[[ DOCUMENT TEXT, beginning ]]

A volunteer who worked tirelessly to change the lives of drug-addicted inmates in Canberra's jail was jugged in "a betrayal of friendship".
"I went to the Alexander Maconochie Centre to help people and I was violently attacked," the victim said in an impact statement read to the ACT Supreme Court on Friday.
In 2022 Rebecca Katherine Krutsky, 51, poured two cups of boiling water on the Narcotics Anonymous volunteer, who suffered burns to her chest and neck.
After a judge-alone trial last year, Justice Chrissa Loukas-Karlsson found Krutsky guilty of recklessly inflicting actual bodily harm.
The victim had visited the jail in November 2022 as a volunteer in order to facilitate a Narcotics Anonymous meeting.
On Friday, prosecutor Marcus Dyason read her victim impact statement to the court.
It detailed the victim meeting Krutsky and becoming friends with her while both women were imprisoned.
When the victim was released from jail, she decided to turn her life around and stop using drugs.
She then spent four years trying to organise Narcotics Anonymous meetings for female prisoners.
"I have a passion for helping women like me find a better way of life," the statement read.
"I never gave up."
While the first meetings were a success, about 10 minutes into the third Krutsky walked into the room carrying two cups of boiling hot black tea.
When Krutsky walked towards the victim, the woman thought she was approaching to give her a hug.
The prosecution had argued Krutsky, standing about 20 centimetres away, then poured both cups over the woman's upper chest and back area.
The victim was taken to Canberra Hospital with blisters over her neck, back, chest and underneath her breasts.
In the statement read on Friday, the victim said the meetings in the jail had now been cancelled which was "incredibly sad".
"They are missing out on experiencing a program that has not just saved my life but so many other lives as well," she said.
The woman said she was left permanently scarred by the attack.
"I struggled to return to normal life. I was scared to leave the home alone. I was even scared to go to Narcotics Anonymous meetings.
"Not knowing why I was attacked, and permanently damaged, still plays on my mind today."
Justice Loukas-Karlsson labelled the jugging "a betrayal of friendship".
Krutsky's barrister, Stephen Robinson, argued since the attack his client had been a model prisoner.
"Someone who was very poorly behaved in prison ... since then has quite literally changed," Mr Robinson said.
Krutsky was in jail after purposefully driving at two pedestrians before she crashed into a garage door.
She also masterminded a drug robbery that led to the bashing death of Andre Le Dinh in 2010.
Justice Loukas-Karlsson is set to hand down her sentence for the most recent crime at a later date.

[[ DOCUMENT TEXT, end ]]

* [BRIEF 1]
List every person named in full in the article about the jail attack.
* [BRIEF 2]
Swap "volunteer" for "facilitator" and reproduce the article about the jail attack between "The victim had" and "to the court.", inclusive.
* [BRIEF 3]
Answer these from the article about the jail attack:
(a) How old was Krutsky?
(b) To which hospital was the victim taken?
(c) In what year did Andre Le Dinh die?
The material that follows was drawn from a separate source and has no connection to the article above.

[[ DATA TO EXAMINE, beginning ]]

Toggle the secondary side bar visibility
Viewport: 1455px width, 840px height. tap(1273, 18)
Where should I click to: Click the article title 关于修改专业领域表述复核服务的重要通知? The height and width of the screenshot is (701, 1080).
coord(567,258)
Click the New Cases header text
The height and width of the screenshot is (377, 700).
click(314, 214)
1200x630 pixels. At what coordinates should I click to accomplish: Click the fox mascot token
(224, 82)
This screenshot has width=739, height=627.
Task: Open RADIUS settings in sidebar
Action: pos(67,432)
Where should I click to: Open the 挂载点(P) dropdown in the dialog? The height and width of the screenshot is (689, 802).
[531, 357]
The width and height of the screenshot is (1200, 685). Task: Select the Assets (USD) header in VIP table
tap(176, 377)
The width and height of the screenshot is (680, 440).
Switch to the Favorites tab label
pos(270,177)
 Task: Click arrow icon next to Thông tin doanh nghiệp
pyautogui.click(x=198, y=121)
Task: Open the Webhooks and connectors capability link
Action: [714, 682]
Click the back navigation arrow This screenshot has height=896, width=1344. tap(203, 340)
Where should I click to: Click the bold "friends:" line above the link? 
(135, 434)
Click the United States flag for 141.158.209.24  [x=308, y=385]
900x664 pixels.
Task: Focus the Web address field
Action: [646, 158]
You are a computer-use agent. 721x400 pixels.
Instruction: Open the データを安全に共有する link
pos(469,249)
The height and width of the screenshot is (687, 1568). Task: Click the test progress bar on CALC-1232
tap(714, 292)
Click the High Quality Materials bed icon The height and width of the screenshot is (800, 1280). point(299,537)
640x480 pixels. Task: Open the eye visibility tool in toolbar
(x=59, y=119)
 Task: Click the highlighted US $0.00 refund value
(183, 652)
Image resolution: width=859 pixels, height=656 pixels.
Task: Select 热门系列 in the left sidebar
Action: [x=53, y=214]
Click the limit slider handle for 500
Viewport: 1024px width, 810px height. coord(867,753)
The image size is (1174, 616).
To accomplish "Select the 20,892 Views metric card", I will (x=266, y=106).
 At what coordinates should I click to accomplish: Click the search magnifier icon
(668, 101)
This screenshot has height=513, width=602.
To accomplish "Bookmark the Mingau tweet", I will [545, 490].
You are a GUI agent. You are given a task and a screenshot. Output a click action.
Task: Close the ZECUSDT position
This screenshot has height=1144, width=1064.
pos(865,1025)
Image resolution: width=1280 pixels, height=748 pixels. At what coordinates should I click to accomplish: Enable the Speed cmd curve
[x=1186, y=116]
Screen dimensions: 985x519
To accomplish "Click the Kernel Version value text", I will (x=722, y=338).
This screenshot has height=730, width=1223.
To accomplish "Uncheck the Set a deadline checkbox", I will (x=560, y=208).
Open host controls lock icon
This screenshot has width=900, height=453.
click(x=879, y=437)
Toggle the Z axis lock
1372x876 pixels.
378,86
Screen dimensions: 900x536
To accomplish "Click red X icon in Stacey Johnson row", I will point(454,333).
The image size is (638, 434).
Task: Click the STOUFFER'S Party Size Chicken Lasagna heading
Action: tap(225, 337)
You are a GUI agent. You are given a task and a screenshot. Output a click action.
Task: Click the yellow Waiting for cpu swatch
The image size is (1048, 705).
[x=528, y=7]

[[ DATA TO EXAMINE, end ]]

* [EXPECTED ANSWER 1]
Rebecca Katherine Krutsky
Chrissa Loukas-Karlsson
Marcus Dyason
Stephen Robinson
Andre Le Dinh

* [EXPECTED ANSWER 2]
The victim had visited the jail in November 2022 as a facilitator in order to facilitate a Narcotics Anonymous meeting.
On Friday, prosecutor Marcus Dyason read her victim impact statement to the court.

* [EXPECTED ANSWER 3]
(a) 51
(b) Canberra Hospital
(c) 2010